I remember the AP stress with my son. And the disappointment when he found that while his University considered students who took AP classes to be ahead of the game, they did not accept those credits. As they put it, "we expect our students to take our versions of those classes"
 
I remember the AP stress with my son. And the disappointment when he found that while his University considered students who took AP classes to be ahead of the game, they did not accept those credits. As they put it, "we expect our students to take our versions of those classes"
This is absolutely true. I work at the largest state university in our state, and if anyone asks, I don't encourage AP classes. I've seen too many students with tons of AP credit flunk out. They didn't have AP, or either my school system didn't offer it, back when I was in HS so I can't say for sure, but it seems that AP classes don't offer the rigor of flagship university coursework. Universities also need tuition dollars, so one way or another they're going to get their money out of you.
 
When my oldest (28 next month--a real old lady!) was in HS, she took a few AP classes. She got crap from her classmates for not pushing harder--she chose to take Early Childhood Development--a vo-tech class, for Pete's sake! instead. She even chose it over AP Spanish--she was going to be a bilingual education teacher. It turned out, when she did her college interviews, she could do way more than say, "I want to be a teacher because I love kids."--she had a portfolio of lesson plans--most good, with a few spectacular failures in there (the HS ran a daycare center). She also ended up testing out at a higher level of Spanish than AP Spanish would have gotten her.

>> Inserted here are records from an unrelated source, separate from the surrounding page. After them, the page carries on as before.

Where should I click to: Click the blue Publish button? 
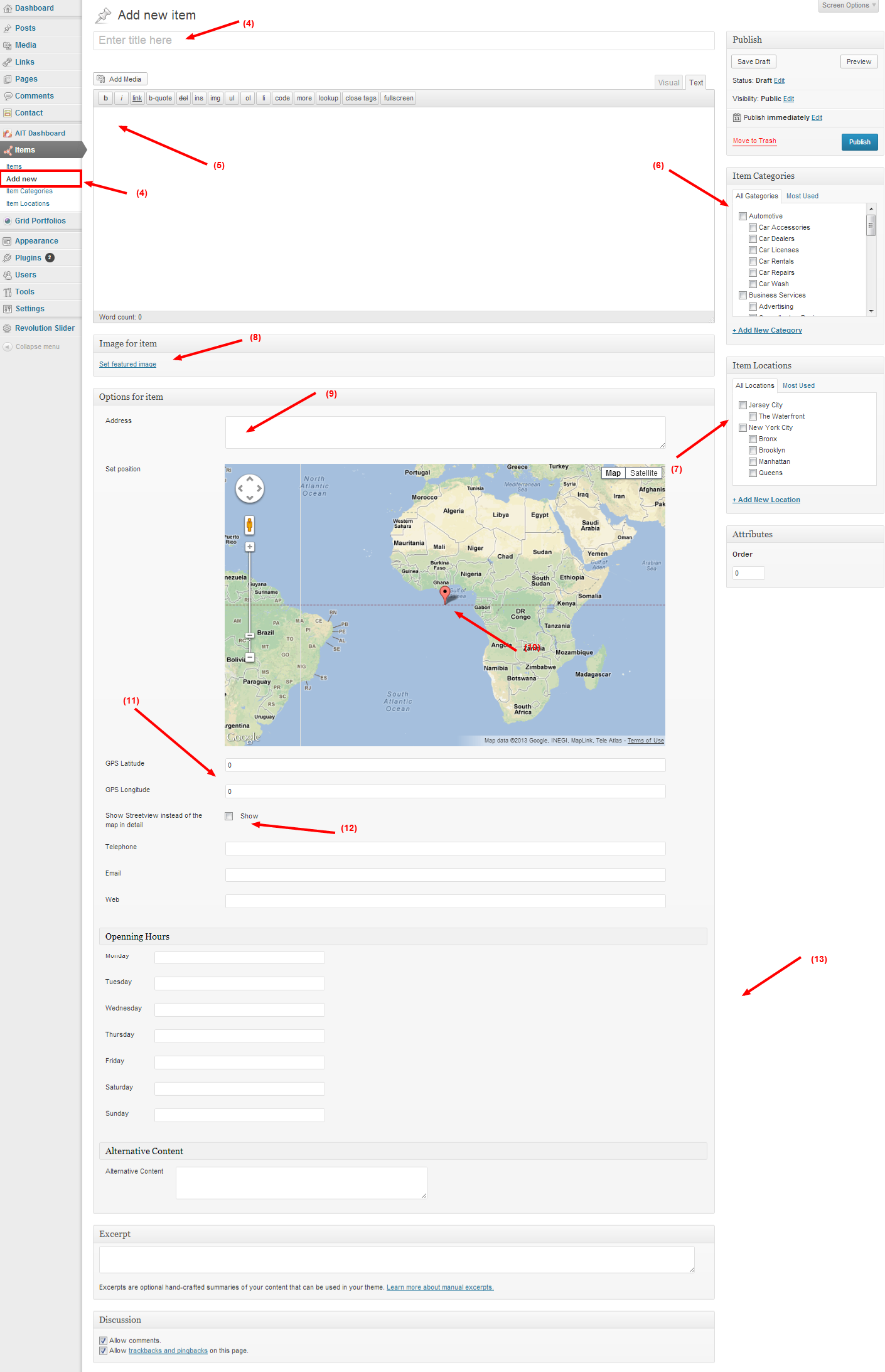[x=859, y=142]

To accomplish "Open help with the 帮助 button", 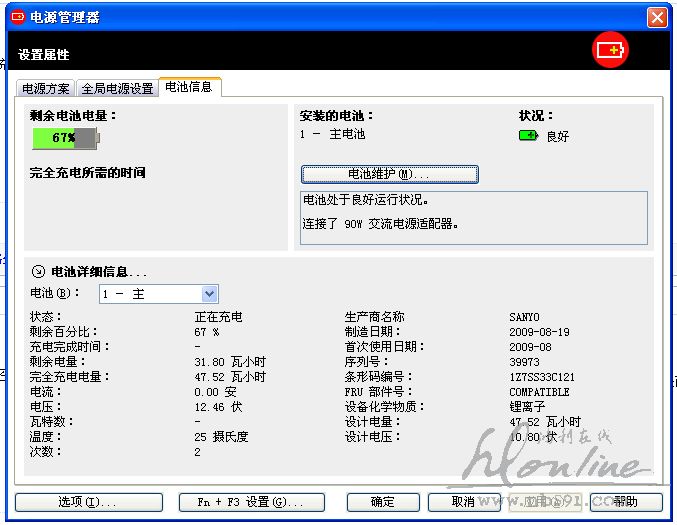I will click(625, 501).
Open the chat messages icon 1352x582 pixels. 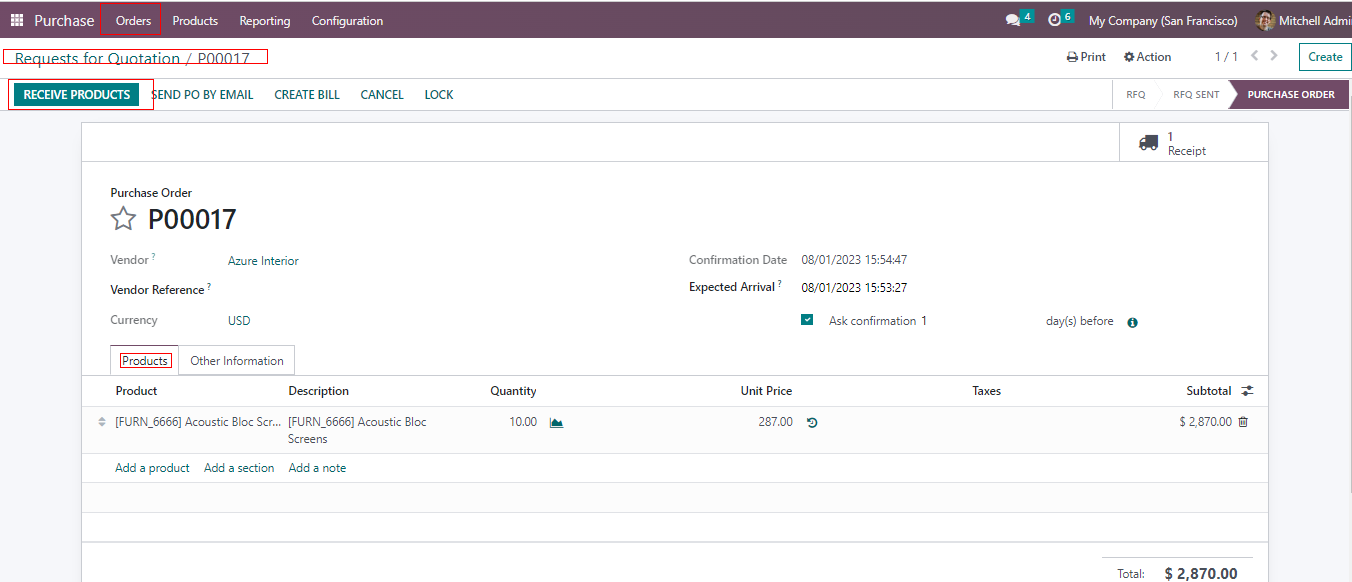(1013, 20)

She's now a bilingual teacher with a master's in applied linguistics, who presented her techniques at a state conference and got published in Bilingual Educator's Quarterly or whatever (circulation has to be at least 12 people!). So, I think she made the right choice. Since then, I don't get involved in my kids' class choices--things tend to work out.
 
My DD24 took AP courses in HS and was lucky to have all but one transfer to college credits. It actually worked out well because it was cheaper to take in HS than in college. She was always a semester ahead in college due to her HS transferred credits which meant that she was able to take a lighter load of credits in her senior year of college even with added honors classes. That enabled her to concentrate more on her internship senior year since she wasn't so bogged down in classes and that internship turned into a full time job offer before graduation. Thank goodness because the offer came right before the big covid shut-down so unlike many of her friends, she was working full-time in her career through the whole mess and still works there today. She feels very blessed.
 
New topic.....I think a few of us here follow Molly on Mammoth Club. Did you see the new merch drop today??? So cute. I had to order the hoodie, t-shirt, and pink trucker's hat. So excited to wear on our next Disney trip!!

And to bring it into "budget" talk.....I was pleasantly surprised at the value. The hoodie was only $50 which sounds crazy pants but compared to the prices of Disney branded merch it's quite reasonable.
 
I remember the AP stress with my son. And the disappointment when he found that while his University considered students who took AP classes to be ahead of the game, they did not accept those credits. As they put it, "we expect our students to take our versions of those classes"

I had the same situation in HS/College. My college -- a state university -- didn't accept anything other than a score of 5 for credit. I got a 4 on the American History AP test. I also took AP Chemistry but chickened out of taking the AP test (much to my parents dismay...I reimbursed them for it). The good thing was that I was way overprepared for those classes in college and they were both easy A's. And that's why I encouraged our son to take Dual Enrollment classes rather than AP classes....and that backfired, too.